English schoolteacher Anna Leonowens (Jodie Foster) has come to Siam (via India) to instruct the king's oldest son in English, but quite clearly she is not the type of schoolteacher the king expected as she refuses to fully embrace the protocols of Siam. She is committed to showing King Mongkut (Yun-Fat Chow) the respect he deserves, but she stands in his presence, seeks him out rather than waiting to be summoned and expresses her feelings and beliefs in a manner that would never be tolerated from a Siamese subject of the king.

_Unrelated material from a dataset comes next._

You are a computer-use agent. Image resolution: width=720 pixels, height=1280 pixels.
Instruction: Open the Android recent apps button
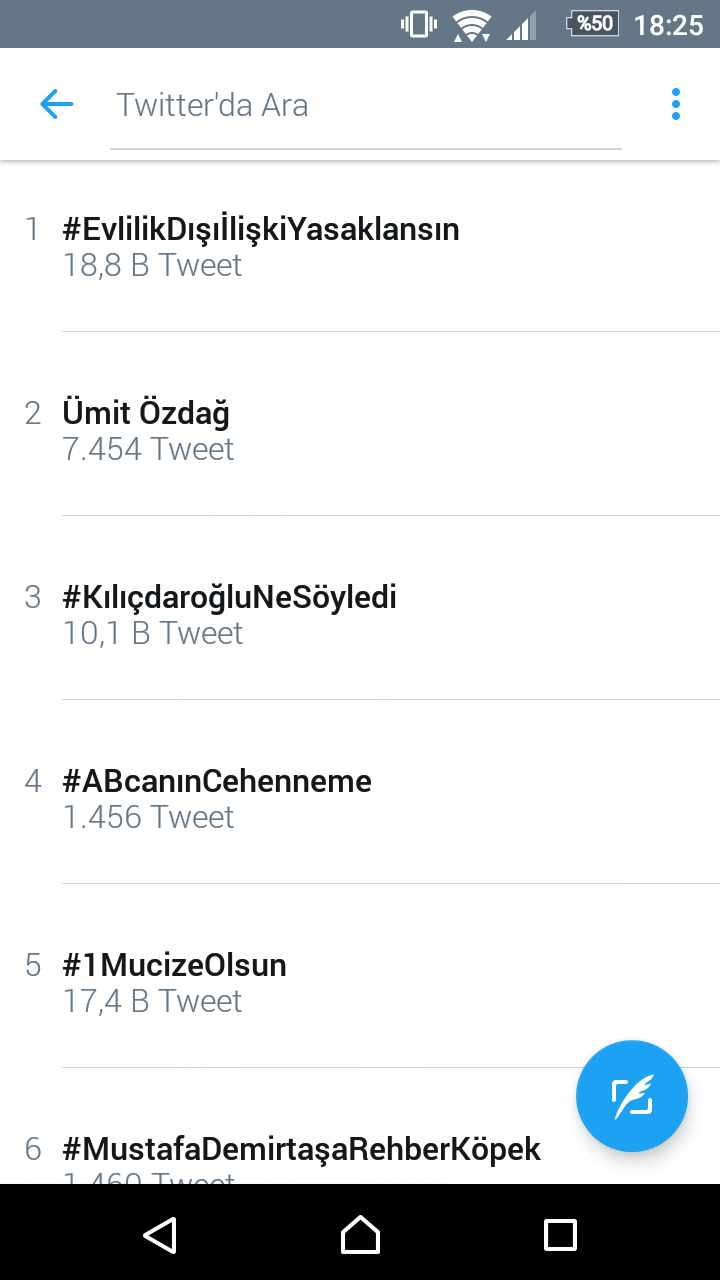coord(560,1234)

The king obviously admires her spirit, asking her to teach not only his eldest son but all 58 of his children, one of his wives and one of his concubines. The children do not respond to her very well at first, a fact which is not helped in the short run by her own son's spirit of independence, but her compassionate disciplinary ways soon make of her the kind of teacher Mongkut wants for his children. In time, she and King Mongkut develop a fairly close yet perfectly innocent relationship of their own, sharing a mutual bond of love for the children. Anna is never afraid to tell Mongkut what she thinks or to get involved in situations her conscience will not allow her to ignore, and a mutual understanding and respect is forged among these paragons of culturally different virtues.

All the while, revolution is stirring in the land, and the king's throne and life itself are placed in great danger, yet Anna's presence and fierce spirit of goodness emerge as a secret weapon that stands to change the very fabric of Siam itself.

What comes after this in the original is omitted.